Segment Start: PAGE EXTRACT

They tried to vote it down in Congress. Then they tried to convince the Supreme Court that it violates the Constitution. Then they tried to convince the voters to elect a president who would repeal it. Then they tired to convince Congress to repeal it.
So far, they have lost every time. But they haven't given up.
Obamacare opponents are, yet again, intensifying their efforts to block implementation of the law. This time, they are appealing to the court of public opinion.
As an opening salvo, Senate minority leader Mitch McConnell (R – Ky.) plans to deliver stacks of petitions to Health and Human Services Secretary Kathleen Sebelius from people requesting exemptions from the law. Republican Party Chair Reince Priebus declared that everyone deserves an exemption.
Does that include the millions of young adults who regained coverage under their parents' insurance thanks to Obamacare? And the patients whose catastrophic medical expenses are now covered without limit? And the seniors who recently received rebates for drug expenses that fell within Medicare's "doughnut hole" coverage gap?
Should they be exempt from receiving the thousands of dollars in new medical coverage they have been receiving?
And what about the millions of Americans who will gain coverage on January 1 through insurance exchanges and expanded Medicaid programs in many states (unfortunately, not including Pennsylvania)? Do they deserve the chance to remain uninsured?
Like many previous attempts to block Obamacare, this version relies heavily on misinformation. McConnell used it in two recent op-eds, including one in the Inquirer. In them, he cited reports of qualms with the law among some Senate Democrats to assert that even they fear higher premiums, lost jobs, and high compliance costs.
But that's not what they said. In fact, they are eager for Obamacare's successful implementation. Their concern is that it will require more money and resources than the administration is expending. And McConnell is doing his best to make sure that Congress blocks Obama's access to both.
Opponents have also heralded an erroneous report of Democratic plans to extend preferential treatment to members of Congress and their staffs. In fact, the law already treats them worse than almost everyone else who receives employment-based coverage. Under a provision originally proposed by Senator Chuck Grassley (R – Iowa) their coverage will end on January 1 and they will search for it on their own through insurance exchanges. Democrats are seeking to clarify that they will still receive an employer contribution toward the cost of premiums – something that almost every other American with job-based health insurance will continue to get.
That puts the burden on Obama to get the word out. Yet, inexplicably, the administration's public information effort has been tepid at best. At a press conference this week, Obama gave a lackluster defense of his rollout plans.
With version 5.0 of opposition strategy underway, it is clear that Obamacare opponents will not stop. The only effective defense is a vigorous communications campaign in response. What is Obama waiting for?

Segment End: PAGE EXTRACT
Segment Start: DATA UNDER STUDY

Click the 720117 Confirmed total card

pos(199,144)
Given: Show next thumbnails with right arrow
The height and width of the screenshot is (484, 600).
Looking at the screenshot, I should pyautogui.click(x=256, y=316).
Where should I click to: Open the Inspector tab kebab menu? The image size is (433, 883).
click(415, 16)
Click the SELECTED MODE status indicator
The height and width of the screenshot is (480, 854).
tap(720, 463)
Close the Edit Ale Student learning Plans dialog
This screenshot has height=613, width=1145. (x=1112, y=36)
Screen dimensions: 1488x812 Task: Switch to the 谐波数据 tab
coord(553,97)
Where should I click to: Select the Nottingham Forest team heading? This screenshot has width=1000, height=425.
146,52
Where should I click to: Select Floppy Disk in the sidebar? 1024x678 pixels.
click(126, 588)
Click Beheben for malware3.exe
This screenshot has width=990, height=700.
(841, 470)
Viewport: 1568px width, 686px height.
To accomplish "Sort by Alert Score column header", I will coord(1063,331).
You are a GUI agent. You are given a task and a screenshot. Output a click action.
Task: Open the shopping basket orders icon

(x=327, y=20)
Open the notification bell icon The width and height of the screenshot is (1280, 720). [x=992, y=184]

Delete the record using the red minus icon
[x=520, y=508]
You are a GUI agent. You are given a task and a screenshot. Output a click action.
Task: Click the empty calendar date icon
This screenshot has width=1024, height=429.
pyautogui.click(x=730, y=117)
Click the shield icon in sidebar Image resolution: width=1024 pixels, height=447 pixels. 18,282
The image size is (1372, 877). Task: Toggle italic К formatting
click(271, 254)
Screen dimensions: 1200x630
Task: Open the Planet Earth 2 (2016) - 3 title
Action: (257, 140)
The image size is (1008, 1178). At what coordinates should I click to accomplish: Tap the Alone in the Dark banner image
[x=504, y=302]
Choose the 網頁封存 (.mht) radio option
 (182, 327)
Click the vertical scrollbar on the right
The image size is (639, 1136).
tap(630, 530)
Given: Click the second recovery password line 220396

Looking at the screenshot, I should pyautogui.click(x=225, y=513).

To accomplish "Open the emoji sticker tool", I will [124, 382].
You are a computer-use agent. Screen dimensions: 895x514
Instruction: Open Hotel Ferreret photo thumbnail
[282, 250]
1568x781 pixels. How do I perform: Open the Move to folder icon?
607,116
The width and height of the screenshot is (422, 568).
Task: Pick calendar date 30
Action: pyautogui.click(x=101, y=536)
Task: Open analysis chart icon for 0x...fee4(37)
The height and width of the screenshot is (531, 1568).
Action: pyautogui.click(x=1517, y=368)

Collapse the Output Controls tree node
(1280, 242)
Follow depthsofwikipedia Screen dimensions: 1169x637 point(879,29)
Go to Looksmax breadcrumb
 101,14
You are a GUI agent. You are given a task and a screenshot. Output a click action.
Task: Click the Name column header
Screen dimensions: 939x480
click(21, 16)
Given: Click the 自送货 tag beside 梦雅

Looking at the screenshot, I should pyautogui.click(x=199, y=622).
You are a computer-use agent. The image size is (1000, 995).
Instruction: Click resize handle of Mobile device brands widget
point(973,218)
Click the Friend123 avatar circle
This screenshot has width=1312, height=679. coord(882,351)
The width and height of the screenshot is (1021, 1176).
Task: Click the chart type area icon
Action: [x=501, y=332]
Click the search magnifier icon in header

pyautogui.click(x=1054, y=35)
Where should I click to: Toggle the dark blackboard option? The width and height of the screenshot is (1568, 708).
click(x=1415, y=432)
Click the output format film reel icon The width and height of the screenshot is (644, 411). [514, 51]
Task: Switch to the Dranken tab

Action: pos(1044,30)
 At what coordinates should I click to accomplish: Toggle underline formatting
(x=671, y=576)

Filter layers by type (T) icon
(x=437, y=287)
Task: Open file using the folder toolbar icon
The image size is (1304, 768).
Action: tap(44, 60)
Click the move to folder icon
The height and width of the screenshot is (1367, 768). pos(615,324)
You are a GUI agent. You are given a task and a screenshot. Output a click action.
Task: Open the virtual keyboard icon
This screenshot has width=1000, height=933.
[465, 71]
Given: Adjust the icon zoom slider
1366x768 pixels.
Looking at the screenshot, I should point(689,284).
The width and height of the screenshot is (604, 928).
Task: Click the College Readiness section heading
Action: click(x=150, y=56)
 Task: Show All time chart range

Segment End: DATA UNDER STUDY

TASKS TO COMPLETE:
• a. Which passage of the Obamacare column runs from "That puts the" to "his rollout plans."? Extract it word for word.
• b. Does the Obamacare column agree with each of these statements: (i) Mitch McConnell plans to deliver petitions to Kathleen Sebelius; (ii) Pennsylvania is among the states expanding Medicaid; (iii) the provision ending congressional coverage was originally proposed by Chuck Grassley? Answer yes or no for each, quoting the deciding words.

OUTPUTS IN ORDER:
• a.
That puts the burden on Obama to get the word out. Yet, inexplicably, the administration's public information effort has been tepid at best. At a press conference this week, Obama gave a lackluster defense of his rollout plans.

• b.
(i) Yes: "Senate minority leader Mitch McConnell (R – Ky.) plans to deliver stacks of petitions to Health and Human Services Secretary Kathleen Sebelius"
(ii) No: "(unfortunately, not including Pennsylvania)"
(iii) Yes: "Under a provision originally proposed by Senator Chuck Grassley (R – Iowa)"